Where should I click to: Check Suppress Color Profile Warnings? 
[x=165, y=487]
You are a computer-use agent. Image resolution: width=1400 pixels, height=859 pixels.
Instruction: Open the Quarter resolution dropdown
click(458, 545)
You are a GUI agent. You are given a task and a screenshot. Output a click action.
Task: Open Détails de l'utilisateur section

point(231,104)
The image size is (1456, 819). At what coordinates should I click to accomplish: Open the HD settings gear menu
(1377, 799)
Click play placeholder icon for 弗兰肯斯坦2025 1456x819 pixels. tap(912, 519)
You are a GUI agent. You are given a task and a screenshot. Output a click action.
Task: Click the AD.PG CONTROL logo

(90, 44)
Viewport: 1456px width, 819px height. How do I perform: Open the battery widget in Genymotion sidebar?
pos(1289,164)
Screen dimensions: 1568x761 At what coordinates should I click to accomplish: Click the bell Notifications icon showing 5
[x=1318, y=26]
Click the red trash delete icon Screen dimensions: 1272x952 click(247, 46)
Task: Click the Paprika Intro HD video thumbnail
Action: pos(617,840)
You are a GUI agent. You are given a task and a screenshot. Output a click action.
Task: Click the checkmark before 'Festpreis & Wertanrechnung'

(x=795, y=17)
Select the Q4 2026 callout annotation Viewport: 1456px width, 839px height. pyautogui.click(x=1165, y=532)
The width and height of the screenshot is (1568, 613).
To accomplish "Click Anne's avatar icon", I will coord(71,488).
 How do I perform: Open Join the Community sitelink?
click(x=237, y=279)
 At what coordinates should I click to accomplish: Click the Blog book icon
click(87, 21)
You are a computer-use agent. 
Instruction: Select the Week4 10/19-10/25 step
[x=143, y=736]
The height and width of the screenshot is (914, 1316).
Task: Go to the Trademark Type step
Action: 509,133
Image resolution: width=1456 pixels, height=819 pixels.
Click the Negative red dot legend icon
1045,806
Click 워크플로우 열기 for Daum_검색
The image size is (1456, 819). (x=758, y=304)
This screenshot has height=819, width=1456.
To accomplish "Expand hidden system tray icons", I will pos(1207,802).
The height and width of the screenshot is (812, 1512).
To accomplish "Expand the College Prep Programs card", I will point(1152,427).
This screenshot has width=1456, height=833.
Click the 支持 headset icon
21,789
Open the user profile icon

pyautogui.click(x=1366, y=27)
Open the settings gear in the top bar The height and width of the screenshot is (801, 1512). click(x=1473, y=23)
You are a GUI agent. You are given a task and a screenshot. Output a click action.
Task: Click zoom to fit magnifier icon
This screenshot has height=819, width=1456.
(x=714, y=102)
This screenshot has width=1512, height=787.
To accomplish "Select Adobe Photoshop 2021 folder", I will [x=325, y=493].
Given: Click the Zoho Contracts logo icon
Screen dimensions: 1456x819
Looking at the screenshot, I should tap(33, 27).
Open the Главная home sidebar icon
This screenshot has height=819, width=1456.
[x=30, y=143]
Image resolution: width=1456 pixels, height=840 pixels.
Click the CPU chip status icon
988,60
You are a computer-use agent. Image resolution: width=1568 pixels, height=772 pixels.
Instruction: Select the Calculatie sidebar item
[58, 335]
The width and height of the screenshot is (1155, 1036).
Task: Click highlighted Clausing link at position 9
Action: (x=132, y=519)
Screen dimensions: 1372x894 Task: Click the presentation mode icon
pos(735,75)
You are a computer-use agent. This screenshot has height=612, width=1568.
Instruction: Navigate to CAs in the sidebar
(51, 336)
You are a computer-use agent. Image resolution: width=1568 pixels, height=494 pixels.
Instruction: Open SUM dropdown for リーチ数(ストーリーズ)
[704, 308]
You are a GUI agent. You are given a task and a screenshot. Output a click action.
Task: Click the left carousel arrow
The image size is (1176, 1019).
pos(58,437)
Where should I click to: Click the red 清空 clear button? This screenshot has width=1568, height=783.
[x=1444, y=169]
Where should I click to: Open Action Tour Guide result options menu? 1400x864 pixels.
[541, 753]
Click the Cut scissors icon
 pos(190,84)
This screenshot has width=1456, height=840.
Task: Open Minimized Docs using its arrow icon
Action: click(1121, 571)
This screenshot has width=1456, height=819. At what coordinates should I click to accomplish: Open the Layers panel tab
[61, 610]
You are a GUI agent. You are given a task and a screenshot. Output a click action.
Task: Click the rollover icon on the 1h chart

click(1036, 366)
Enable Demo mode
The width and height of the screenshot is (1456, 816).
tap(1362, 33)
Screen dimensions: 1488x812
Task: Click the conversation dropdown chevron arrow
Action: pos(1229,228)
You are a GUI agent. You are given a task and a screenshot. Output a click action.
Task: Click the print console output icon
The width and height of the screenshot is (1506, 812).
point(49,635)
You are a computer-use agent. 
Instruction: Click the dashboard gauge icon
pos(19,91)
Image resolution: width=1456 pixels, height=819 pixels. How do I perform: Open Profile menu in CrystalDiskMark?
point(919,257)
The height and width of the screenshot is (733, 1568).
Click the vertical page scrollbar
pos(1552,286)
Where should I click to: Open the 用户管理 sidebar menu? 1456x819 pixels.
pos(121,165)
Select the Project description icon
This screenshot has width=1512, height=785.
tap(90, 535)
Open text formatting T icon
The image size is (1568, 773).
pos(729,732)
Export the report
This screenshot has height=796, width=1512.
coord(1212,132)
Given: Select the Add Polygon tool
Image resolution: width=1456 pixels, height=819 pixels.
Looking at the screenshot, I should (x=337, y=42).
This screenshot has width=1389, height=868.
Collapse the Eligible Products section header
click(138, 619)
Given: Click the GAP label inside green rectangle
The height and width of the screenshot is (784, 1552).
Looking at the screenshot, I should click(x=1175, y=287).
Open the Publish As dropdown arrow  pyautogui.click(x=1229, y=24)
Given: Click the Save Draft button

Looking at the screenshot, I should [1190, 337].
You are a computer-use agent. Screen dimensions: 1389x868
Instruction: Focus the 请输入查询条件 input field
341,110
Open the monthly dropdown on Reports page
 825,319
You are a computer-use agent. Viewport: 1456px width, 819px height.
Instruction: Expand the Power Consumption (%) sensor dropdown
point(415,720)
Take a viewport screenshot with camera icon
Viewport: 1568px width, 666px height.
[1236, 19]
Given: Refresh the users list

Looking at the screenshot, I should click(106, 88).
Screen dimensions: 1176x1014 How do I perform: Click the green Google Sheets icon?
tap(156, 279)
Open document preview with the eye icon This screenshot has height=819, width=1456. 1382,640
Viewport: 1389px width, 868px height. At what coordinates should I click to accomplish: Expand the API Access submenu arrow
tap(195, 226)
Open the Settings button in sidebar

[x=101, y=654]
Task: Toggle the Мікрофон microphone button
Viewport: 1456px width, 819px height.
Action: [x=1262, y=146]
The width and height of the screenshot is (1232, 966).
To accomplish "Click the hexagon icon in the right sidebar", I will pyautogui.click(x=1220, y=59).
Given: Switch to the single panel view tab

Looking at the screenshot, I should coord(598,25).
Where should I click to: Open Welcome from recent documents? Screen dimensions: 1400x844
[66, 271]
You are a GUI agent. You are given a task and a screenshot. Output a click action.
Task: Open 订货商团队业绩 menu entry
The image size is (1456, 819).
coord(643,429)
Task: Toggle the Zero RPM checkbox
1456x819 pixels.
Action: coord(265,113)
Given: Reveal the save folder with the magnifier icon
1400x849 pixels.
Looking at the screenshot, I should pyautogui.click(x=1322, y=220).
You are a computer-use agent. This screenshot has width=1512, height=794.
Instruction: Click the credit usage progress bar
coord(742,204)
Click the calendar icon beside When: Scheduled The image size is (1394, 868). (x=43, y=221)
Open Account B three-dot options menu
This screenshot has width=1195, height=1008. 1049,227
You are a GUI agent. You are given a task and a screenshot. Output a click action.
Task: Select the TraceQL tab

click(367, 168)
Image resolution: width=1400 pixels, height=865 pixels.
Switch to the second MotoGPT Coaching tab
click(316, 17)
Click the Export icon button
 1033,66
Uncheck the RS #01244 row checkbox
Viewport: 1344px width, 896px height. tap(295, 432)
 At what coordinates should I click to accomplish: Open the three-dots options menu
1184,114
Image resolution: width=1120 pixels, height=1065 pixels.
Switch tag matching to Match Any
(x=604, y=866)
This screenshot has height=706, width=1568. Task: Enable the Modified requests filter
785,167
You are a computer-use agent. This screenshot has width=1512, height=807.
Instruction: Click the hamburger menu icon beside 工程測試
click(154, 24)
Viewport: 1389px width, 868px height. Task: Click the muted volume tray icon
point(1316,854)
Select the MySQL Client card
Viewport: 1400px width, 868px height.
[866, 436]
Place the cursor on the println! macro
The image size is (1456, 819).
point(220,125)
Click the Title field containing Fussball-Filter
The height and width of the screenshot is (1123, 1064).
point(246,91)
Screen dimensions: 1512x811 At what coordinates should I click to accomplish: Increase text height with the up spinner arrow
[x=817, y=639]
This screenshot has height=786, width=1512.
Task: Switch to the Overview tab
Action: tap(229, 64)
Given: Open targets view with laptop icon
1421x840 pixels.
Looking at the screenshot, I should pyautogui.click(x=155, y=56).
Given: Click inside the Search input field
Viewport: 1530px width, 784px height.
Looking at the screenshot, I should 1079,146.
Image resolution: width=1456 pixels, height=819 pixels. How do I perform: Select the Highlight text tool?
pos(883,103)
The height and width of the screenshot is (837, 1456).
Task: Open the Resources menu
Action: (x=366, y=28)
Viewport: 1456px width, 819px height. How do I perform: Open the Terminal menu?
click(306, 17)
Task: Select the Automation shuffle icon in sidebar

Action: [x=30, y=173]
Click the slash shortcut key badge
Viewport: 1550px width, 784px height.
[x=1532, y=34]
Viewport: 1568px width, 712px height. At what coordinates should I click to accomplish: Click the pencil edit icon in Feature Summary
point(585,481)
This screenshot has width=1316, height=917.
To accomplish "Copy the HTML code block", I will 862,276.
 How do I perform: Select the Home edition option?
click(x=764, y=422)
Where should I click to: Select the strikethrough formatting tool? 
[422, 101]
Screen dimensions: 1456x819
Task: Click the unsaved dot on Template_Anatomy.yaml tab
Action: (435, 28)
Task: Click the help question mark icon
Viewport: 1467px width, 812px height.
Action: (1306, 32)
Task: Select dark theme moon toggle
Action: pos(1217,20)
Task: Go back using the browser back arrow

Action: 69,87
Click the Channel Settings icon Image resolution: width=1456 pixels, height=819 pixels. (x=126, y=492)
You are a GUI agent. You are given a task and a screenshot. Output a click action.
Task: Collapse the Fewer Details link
════
The problem: Would you retype the lines above from the one with "Viewport: 1467px width, 812px height." down to the one with "Click the Channel", word for word, both ends included and no other lines?

Result of the exercise:
Viewport: 1467px width, 812px height.
Action: (1306, 32)
Task: Select dark theme moon toggle
Action: pos(1217,20)
Task: Go back using the browser back arrow

Action: 69,87
Click the Channel Settings icon Image resolution: width=1456 pixels, height=819 pixels. (x=126, y=492)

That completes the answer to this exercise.